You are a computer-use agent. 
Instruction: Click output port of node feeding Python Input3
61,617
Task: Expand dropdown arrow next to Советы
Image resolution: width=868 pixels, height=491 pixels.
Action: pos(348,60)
--------------------
§ **What the task requires**
Output exactly, and only, the lines running from the one that contains "Instruction: Click output" through the last line of the entries above.

§ **Expected answer**
Instruction: Click output port of node feeding Python Input3
61,617
Task: Expand dropdown arrow next to Советы
Image resolution: width=868 pixels, height=491 pixels.
Action: pos(348,60)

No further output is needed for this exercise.